Prep Time 15 minutes
Cook Time 30 minutes
Servings 4

Equipment

  • Large pot or Dutch oven
  • Whisk

Ingredients
  

Main ingredients

  • 4 oz dry elbow pasta or small shape
  • 1.5 cups onion chopped
  • 1 large carrot chopped
  • 1 stalk celery chopped
  • 2 cloves garlic minced
  • 1 tbsp salted butter
  • 2 tbsp flour
  • 2.5 cups fat-free low-sodium chicken broth or vegetable broth
  • 1 cup fat-free milk
  • 0.25 tsp nutmeg pinch
  • 0.5 tsp dry mustard
  • salt to taste
  • fresh pepper to taste
  • 2 cups broccoli florets chopped into small pieces
  • 1.5 cups 2% sharp cheddar cheese grated
  • 2 tbsp Parmesan cheese

Instructions
 

  • Cook the pasta according to the package directions. Once it’s nice and tender, drain it and set it aside.
  • Melt the butter over medium heat in a large pot or Dutch oven. Add the chopped onion, carrot, and celery. Sauté for about 5-7 minutes until softened.
  • Stir in the minced garlic and cook for 1 minute until fragrant.
  • Whisk in the flour and cook for 1-2 minutes, stirring constantly.
  • Gradually whisk in the chicken or vegetable broth, followed by the milk, until smooth.
  • Add the nutmeg and dry mustard. Stir and bring the mixture to a gentle simmer, stirring occasionally until it thickens.
  • Add the chopped broccoli florets and cook until tender-crisp, about 5-7 minutes.
  • Reduce heat to low.
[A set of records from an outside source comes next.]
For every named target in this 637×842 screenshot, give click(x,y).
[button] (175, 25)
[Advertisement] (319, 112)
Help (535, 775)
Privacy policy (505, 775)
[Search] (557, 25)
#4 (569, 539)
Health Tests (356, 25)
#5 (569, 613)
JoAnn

Stir in the grated cheddar cheese and Parmesan cheese until melted and smooth.
  • Add the cooked pasta back into the pot and stir.
  • Season with salt and fresh pepper to taste. Serve hot.

Notes

For a dairy-free version, use dairy-free milk alternatives and shredded cheese. If the soup is too thick, create a slurry with 1 tbsp flour/cornstarch and 2 tbsp cold water, stir into simmering soup until thickened.